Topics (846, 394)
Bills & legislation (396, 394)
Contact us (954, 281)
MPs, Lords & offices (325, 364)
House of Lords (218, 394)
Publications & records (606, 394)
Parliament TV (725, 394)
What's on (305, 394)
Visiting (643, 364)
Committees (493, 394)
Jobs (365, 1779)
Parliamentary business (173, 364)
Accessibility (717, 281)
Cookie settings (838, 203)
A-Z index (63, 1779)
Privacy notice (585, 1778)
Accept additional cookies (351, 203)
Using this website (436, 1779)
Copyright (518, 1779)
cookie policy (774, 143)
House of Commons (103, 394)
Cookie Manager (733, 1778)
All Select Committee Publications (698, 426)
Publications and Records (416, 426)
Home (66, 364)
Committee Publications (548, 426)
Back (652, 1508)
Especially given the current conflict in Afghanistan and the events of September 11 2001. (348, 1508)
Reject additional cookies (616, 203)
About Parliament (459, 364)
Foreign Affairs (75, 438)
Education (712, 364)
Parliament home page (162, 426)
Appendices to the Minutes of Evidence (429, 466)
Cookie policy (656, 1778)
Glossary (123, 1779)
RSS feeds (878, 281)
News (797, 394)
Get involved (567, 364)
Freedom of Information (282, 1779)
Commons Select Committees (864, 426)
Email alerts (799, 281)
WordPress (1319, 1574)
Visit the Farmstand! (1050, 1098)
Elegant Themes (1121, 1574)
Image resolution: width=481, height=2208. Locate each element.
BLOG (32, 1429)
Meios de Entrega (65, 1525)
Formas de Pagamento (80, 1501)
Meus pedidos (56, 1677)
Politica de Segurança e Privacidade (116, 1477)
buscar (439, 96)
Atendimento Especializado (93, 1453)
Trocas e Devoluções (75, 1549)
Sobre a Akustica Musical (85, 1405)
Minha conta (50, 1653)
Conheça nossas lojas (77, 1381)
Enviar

────────────────────

:: What you are asked to do ::
Quote every line of the data above word for word, keeping each line's order, spelling, and punctuation unchanged.

:: Final result ::
Topics (846, 394)
Bills & legislation (396, 394)
Contact us (954, 281)
MPs, Lords & offices (325, 364)
House of Lords (218, 394)
Publications & records (606, 394)
Parliament TV (725, 394)
What's on (305, 394)
Visiting (643, 364)
Committees (493, 394)
Jobs (365, 1779)
Parliamentary business (173, 364)
Accessibility (717, 281)
Cookie settings (838, 203)
A-Z index (63, 1779)
Privacy notice (585, 1778)
Accept additional cookies (351, 203)
Using this website (436, 1779)
Copyright (518, 1779)
cookie policy (774, 143)
House of Commons (103, 394)
Cookie Manager (733, 1778)
All Select Committee Publications (698, 426)
Publications and Records (416, 426)
Home (66, 364)
Committee Publications (548, 426)
Back (652, 1508)
Especially given the current conflict in Afghanistan and the events of September 11 2001. (348, 1508)
Reject additional cookies (616, 203)
About Parliament (459, 364)
Foreign Affairs (75, 438)
Education (712, 364)
Parliament home page (162, 426)
Appendices to the Minutes of Evidence (429, 466)
Cookie policy (656, 1778)
Glossary (123, 1779)
RSS feeds (878, 281)
News (797, 394)
Get involved (567, 364)
Freedom of Information (282, 1779)
Commons Select Committees (864, 426)
Email alerts (799, 281)
WordPress (1319, 1574)
Visit the Farmstand! (1050, 1098)
Elegant Themes (1121, 1574)
Image resolution: width=481, height=2208. Locate each element.
BLOG (32, 1429)
Meios de Entrega (65, 1525)
Formas de Pagamento (80, 1501)
Meus pedidos (56, 1677)
Politica de Segurança e Privacidade (116, 1477)
buscar (439, 96)
Atendimento Especializado (93, 1453)
Trocas e Devoluções (75, 1549)
Sobre a Akustica Musical (85, 1405)
Minha conta (50, 1653)
Conheça nossas lojas (77, 1381)
Enviar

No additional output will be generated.